Optical instrumentation and hardware development for FMT is an essential part of our effort. Members of our lab have actively participated in the development of several generations of fluorescence molecular tomography (FMT) systems, enhancing the performance of probe detection and simplifying experimental procedures for improved image quality and user acceptance (see Fig. 1). We strive to further drive this progress by adding multiple wavelengths, which can enable visualization of multiple functional and molecular processes simultaneously, time- and spectral resolution for improved differentiation of fluorescent sources, removal of autofluorescence and improved resolution, or enhanced tissue models for reconstruction.
                          

Fig 1: Three generations of FMT systems with according results. (A) A first generation system, employing a fixed pattern of light-guiding fibers for detection and excitation from 360° of view around a cylindrical geometry. The co-registration of a Gadolinium-enhanced MR image of a mouse and the corresponding FMT data for a Cathepsin-B probe in 9L gliosarcomas is shown. (B) A second generation system with planar geometry, using a CCD camera for detection. Experimental procedures required the mouse to be embedded in an optically matching fluid. The FMT image shows LBS induced lung inflammation imaged with an activatable MMP-probe. Spatial resolution is in the order of 1mm or better. (C) Third generation systems do not require matching fluids or fibers, yielding high image performance together with a rendering of the animal’s geometry. Shown are reconstructions of two implanted inclusions in a mouse. For these systems refer to Ntziachristos et al, Nature Medicine, Vol. 8, pp. 757-760 (2002), Ntziachristos et al., Nature Biotechnology, Vol. 23, pp. 313-20 (2005), Deliolanis et al, Optics Letters, Vol. 32, pp. 383-5 (2007).

Multimodality Imaging

Molecular and functional imaging modalities such as FMT on their own provide only limited insight into the complex living system under investigation, as they usually fail to retrieve the global context of the molecular or functional events observed: smaller morphological structures like vascularization, epithelial structures, the lymphatic system, as well as the organism as a whole. Future modalities will have to incorporate anatomic, functional, and molecular information to gain a holistic image of the investigated biological organisms and diseases.

ITeMS strives to incorporate the key modalities of medical imaging – CT, MRI, PET, SPECT – and molecular imaging modalities such as FMT into hybrid systems in a way that optimizes the information content of resulting images as well as resolution and sensitivity concerning the cellular processes observed.         

Fig 2: An murine adenocarcinoma model was imaged using a Cathepsine-B sensitive probe. Shown are three FMT slices of a mouse at different depths, a corresponding X-ray CT slice with two lung tumors visible in the image, and a fused three-dimensional rendering of the X-ray CT and FMT data sets.

Theory Development

Appropriate and accurate theoretical descriptions, as well as computationally efficient algorithms are a core requirement for all image reconstruction problems. This is especially true for optical techniques, where the chosen model of photon propagation has an enormous influence on image quality as well as computation time. The integration of several imaging modalities into one extends further the requirements, as the combination of hybrid data should preferentially not consist in an overlay of resulting images, but in a true combination of the acquired data to yield optimal imaging performance and diagnostic output.

We research time-efficient forward and inversion schemes for fluorescence molecular tomography (FMT) and diffuse optical tomography (DOT) and spectroscopy using different approximations to the radiation transport equation, such as the diffusion or Fokker-Planck equations. Furthermore we optimize different forward models for the different imaging systems developed. An important other topic we consider is the development of appropriate methods for optimization of the information content of the various measurements performed. A key component of our research are computationally efficient finite element models on arbitrary meshes for solving the differential equations involved.

Provided material:
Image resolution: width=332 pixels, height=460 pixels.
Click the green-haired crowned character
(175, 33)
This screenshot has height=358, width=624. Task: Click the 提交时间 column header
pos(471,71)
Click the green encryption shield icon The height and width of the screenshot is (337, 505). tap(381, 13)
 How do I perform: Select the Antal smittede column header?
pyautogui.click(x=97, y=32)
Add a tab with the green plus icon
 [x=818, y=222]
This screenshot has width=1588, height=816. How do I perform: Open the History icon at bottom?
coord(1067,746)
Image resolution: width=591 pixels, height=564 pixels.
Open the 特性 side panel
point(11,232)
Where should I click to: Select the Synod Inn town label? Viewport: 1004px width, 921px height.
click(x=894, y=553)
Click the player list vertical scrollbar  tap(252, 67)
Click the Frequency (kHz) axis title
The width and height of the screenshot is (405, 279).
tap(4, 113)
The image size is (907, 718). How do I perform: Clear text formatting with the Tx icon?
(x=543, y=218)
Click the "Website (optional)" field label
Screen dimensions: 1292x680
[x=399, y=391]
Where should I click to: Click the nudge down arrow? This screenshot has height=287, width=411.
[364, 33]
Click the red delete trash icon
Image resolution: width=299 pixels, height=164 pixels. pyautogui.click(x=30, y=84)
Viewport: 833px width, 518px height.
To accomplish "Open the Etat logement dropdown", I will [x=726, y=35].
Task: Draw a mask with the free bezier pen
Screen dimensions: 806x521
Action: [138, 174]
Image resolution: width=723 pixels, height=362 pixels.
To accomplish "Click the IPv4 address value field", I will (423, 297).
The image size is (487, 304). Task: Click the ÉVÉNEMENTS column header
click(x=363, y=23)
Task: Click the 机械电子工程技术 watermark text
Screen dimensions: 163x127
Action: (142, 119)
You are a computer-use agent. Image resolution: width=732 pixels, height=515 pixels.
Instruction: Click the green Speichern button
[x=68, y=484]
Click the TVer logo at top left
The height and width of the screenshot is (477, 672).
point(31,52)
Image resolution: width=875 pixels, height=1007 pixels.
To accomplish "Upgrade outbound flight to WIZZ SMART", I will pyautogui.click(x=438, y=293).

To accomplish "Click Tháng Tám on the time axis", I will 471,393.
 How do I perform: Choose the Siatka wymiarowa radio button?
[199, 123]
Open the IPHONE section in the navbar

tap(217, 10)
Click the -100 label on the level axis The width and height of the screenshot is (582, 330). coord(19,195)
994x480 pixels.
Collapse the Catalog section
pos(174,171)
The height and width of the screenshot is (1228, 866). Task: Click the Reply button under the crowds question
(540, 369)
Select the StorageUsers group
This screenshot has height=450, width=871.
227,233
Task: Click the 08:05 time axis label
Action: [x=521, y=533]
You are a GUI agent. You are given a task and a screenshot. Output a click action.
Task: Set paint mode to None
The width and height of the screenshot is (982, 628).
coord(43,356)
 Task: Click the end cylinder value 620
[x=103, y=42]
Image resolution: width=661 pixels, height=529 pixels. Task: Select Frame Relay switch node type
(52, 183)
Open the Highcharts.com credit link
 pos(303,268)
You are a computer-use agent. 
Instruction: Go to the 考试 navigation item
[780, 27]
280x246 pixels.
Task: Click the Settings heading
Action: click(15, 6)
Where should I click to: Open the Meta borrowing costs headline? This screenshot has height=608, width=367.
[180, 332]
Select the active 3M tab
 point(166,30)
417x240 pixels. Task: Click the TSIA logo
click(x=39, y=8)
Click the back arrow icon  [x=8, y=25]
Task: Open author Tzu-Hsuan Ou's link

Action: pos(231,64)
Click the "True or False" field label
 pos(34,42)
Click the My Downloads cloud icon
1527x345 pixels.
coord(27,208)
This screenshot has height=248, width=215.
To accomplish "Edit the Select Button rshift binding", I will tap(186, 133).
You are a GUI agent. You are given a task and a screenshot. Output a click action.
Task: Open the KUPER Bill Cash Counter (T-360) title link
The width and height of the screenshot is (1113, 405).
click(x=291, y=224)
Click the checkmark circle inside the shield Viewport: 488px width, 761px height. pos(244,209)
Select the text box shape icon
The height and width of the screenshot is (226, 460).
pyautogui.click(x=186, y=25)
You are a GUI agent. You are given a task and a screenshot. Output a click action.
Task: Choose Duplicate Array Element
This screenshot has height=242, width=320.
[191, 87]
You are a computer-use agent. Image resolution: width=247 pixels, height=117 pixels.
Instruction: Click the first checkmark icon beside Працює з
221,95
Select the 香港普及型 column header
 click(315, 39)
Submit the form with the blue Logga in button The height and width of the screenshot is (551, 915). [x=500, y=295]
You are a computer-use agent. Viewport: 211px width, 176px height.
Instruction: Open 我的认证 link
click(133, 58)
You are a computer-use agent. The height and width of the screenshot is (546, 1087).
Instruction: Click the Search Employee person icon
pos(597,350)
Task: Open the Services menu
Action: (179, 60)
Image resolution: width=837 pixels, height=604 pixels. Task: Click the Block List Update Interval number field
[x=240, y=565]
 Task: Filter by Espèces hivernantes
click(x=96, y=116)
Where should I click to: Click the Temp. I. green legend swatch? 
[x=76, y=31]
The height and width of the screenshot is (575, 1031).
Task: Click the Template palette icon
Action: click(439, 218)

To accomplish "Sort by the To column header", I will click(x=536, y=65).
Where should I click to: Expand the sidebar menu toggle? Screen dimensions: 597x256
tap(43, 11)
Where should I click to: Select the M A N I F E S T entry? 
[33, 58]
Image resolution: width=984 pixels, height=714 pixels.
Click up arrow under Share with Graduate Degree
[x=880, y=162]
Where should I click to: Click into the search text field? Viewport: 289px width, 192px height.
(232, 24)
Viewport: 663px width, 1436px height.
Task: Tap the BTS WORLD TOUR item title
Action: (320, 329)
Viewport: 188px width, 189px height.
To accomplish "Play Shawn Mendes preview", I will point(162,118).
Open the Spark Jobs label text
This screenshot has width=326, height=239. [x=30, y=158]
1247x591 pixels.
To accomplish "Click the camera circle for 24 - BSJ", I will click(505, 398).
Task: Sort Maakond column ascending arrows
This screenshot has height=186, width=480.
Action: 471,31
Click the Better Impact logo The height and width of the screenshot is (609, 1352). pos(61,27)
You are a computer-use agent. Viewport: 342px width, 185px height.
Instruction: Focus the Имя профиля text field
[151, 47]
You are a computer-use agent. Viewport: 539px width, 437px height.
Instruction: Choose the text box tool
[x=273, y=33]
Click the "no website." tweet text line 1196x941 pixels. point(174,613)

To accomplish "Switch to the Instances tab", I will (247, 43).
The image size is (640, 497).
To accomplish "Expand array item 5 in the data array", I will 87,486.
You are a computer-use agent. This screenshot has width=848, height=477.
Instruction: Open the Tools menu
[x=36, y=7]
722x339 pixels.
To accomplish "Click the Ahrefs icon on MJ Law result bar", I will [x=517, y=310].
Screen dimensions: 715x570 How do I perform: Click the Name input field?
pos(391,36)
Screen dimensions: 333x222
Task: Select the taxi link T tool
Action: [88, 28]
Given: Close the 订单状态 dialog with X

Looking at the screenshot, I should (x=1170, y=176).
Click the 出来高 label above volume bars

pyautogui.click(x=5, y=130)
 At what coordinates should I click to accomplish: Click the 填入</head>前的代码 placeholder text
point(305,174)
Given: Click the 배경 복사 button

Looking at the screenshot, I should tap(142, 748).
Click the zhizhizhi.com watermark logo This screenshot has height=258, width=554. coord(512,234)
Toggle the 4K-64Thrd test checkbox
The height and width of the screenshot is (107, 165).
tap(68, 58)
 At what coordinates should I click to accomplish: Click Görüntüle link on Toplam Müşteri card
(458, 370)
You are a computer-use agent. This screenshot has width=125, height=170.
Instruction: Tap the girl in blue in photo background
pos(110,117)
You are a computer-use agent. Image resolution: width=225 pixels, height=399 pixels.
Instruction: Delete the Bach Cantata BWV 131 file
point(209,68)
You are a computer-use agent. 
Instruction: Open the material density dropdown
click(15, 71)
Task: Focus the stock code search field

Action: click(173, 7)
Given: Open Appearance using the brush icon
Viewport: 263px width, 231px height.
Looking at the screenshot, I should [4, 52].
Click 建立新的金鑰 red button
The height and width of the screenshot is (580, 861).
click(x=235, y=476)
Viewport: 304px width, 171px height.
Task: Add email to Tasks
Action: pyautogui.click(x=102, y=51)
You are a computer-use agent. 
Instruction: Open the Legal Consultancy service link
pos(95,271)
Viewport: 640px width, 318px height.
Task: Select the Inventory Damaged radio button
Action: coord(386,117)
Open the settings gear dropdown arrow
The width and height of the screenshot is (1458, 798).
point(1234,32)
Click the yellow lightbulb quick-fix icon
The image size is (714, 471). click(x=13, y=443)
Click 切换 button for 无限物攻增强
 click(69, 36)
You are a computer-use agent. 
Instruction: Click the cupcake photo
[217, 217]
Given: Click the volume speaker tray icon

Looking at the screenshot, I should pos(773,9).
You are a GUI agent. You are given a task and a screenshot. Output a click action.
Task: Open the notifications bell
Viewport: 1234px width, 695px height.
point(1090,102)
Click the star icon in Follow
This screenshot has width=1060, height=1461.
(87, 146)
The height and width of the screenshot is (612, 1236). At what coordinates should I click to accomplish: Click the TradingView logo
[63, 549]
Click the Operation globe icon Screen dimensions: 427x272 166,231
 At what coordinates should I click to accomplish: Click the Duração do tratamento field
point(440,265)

Work item: Can you repeat everything in the text on fluorescence molecular tomography from "Optical instrumentation and" down to "models for reconstruction."?

Answer to the problem:
Optical instrumentation and hardware development for FMT is an essential part of our effort. Members of our lab have actively participated in the development of several generations of fluorescence molecular tomography (FMT) systems, enhancing the performance of probe detection and simplifying experimental procedures for improved image quality and user acceptance (see Fig. 1). We strive to further drive this progress by adding multiple wavelengths, which can enable visualization of multiple functional and molecular processes simultaneously, time- and spectral resolution for improved differentiation of fluorescent sources, removal of autofluorescence and improved resolution, or enhanced tissue models for reconstruction.